The OpenPOWER Foundation has grown to more than 200 businesses, organizations and individuals (up from 170 last November) across 24 countries targeting hyperscale data centers and high performance computing organizations. OpenPOWER solutions are built upon by a community of more than 2,300 ISVs, according to the Foundation, supporting Linux on POWER applications.

“To meet the demands of today’s data centers, businesses need open system design that provides greater flexibility and speed at a lower cost,” said Calista Redmond, OpenPOWER Foundation president and director of OpenPOWER Global Alliances at IBM. “The innovations introduced today demonstrate OpenPOWER members’ commitment to building technology infrastructures that provide customers with more choice, allowing them to leverage increased data workloads and analytics to drive better business outcomes.”

The products revealed by OpenPOWER members today include more than 10 new OpenPOWER servers for HPC and cloud deployment server virtualization, including:

Rackspace has announced that “Barreleye” has moved from the lab to the data center. Rackspace anticipates “Barreleye” will move into broader availability throughout the rest of the year, with the first applications on the Rackspace Public Cloud powered by OpenStack.

IBM OpenPower 2gen server w P100

Prototype 2nd Generation OpenPOWER HPC Server w / NVLink

IBM, with NVIDIA and Wistron, plans to release its second-generation OpenPOWER high performance computing server, which includes support for the NVIDIA Tesla Accelerated Computing platform. The server will leverage POWER8 processors connected directly to the new NVIDIA Tesla P100 GPU accelerators via the NVIDIA NVLink high-speed interconnect technology. Early systems will be available in Q4 2016. Additionally, IBM and NVIDIA plan to create global acceleration labs to help developers and ISVs port applications on the POWER8 and NVIDIA NVLink-based platform.

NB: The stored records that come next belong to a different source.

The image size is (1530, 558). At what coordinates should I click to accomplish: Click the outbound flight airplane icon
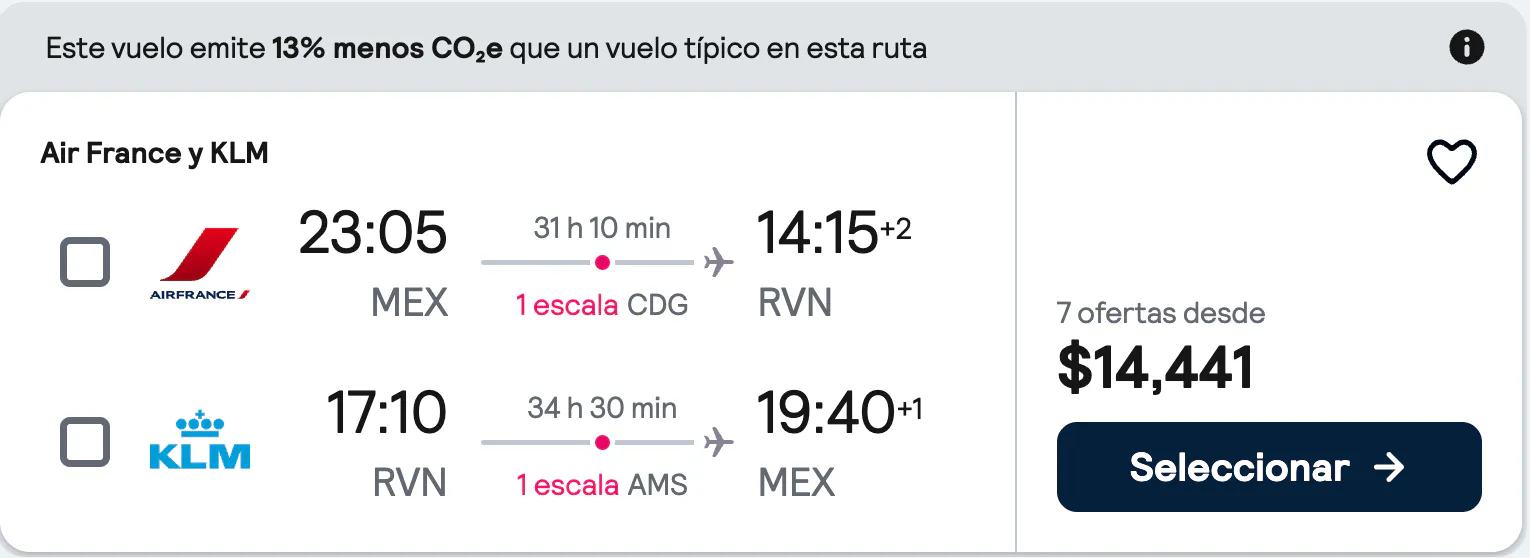coord(718,263)
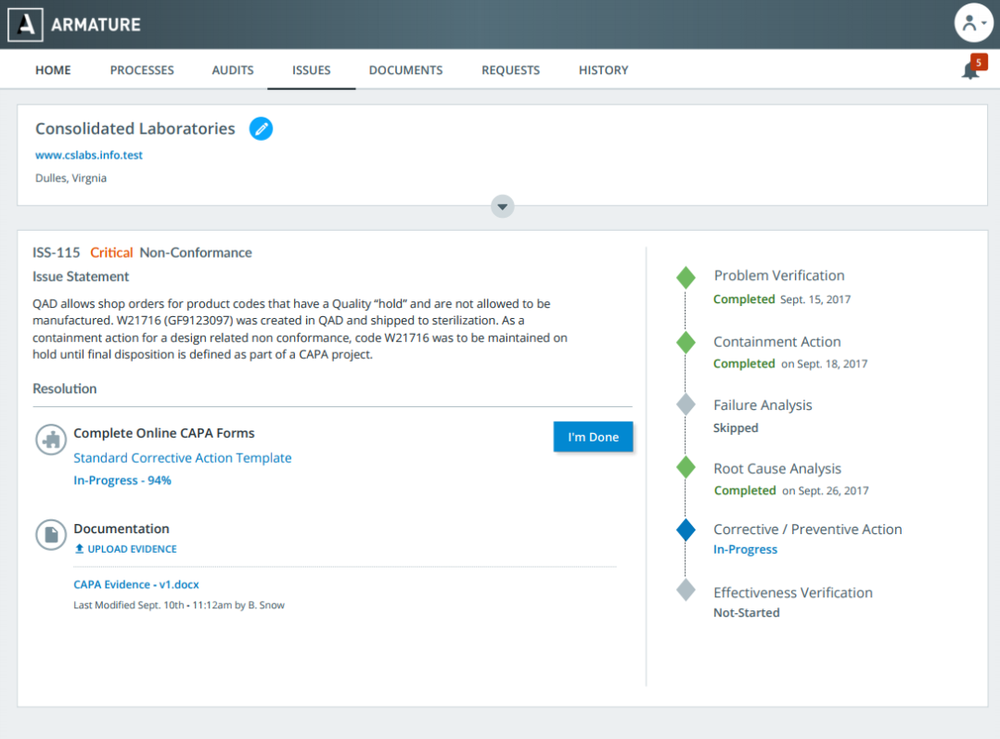
Task: Select the Problem Verification diamond marker
Action: 685,278
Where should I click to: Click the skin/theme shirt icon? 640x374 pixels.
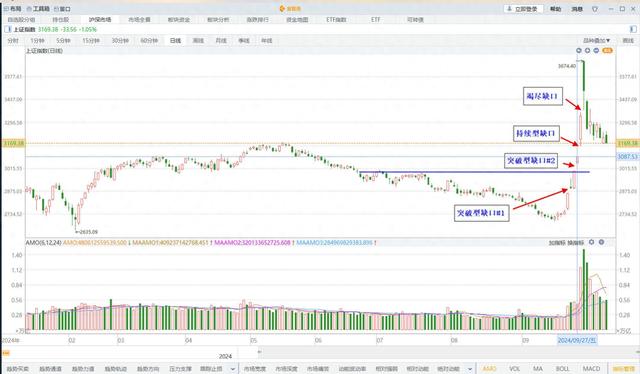point(595,9)
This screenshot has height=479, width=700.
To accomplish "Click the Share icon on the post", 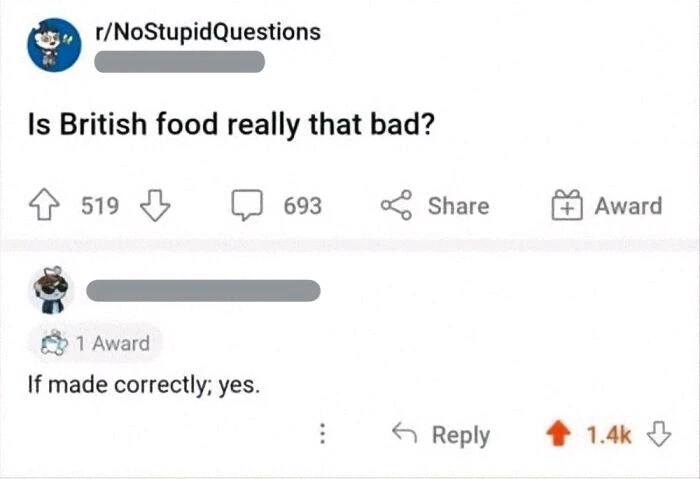I will pos(396,205).
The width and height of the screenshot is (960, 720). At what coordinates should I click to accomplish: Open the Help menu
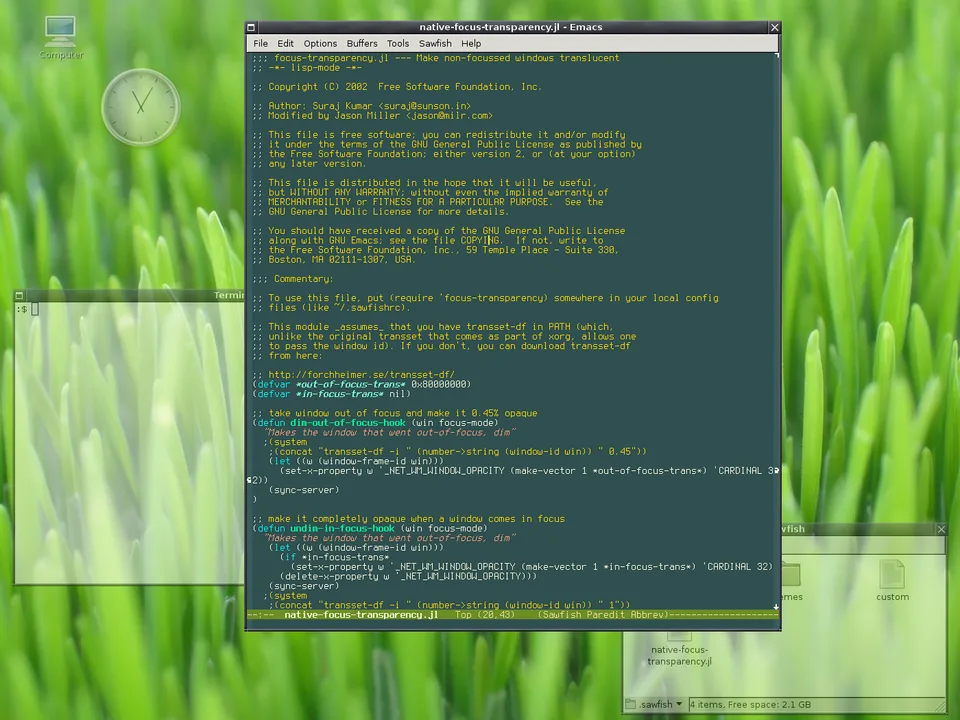click(x=471, y=43)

With planned availability this month, the TYAN GT75-BP012 is a 1U, POWER8-based server solution with the ppc64 architecture for in-memory computing in a 1U implementation.

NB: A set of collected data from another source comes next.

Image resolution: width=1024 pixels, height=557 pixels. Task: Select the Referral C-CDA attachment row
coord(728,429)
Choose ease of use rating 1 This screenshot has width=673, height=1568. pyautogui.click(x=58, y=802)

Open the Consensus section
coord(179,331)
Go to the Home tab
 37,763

Bittware, IBM, Mellanox and Xilinx unveiled more than a dozen new accelerator solutions based on the Coherent Accelerator Processor Interface (CAPI). Alpha Data also unveiled a Xilinx FPGA-based CAPI hardware card. The Foundation said these new accelerator technologies leverage CAPI to provide performance, cost and power benefits when compared to application programs running on a core or custom acceleration implementation attached via non-coherent interfaces. “This is a key differentiator in building infrastructure to accelerate computation of big data and analytics workloads on the POWER architecture.”

The Foundation also announced that following successful collaborations with Louisiana State University and tranSMART, OpenPOWER Foundation members continue to develop solutions aimed at genomics research. Today, Edico Genome announced the DRAGEN Genomics Platform, a new appliance for ultra-rapid analysis of genomic data, reducing the time to analyze an entire genome from hours to minutes. DRAGEN is used to diagnose critically ill newborn children, for prenatal tests and to identify infectious disease outbreaks. Developed in collaboration with Xilinx and IBM, the solution features Edico’s DRAGEN processor, based on Xilinx’s Virtex-7 980T FPGA, running on IBM Power Systems S822LC. The Foundation said Rady Children’s Institute for Genomic Medicine of San Diego has adopted the DRAGEN platform.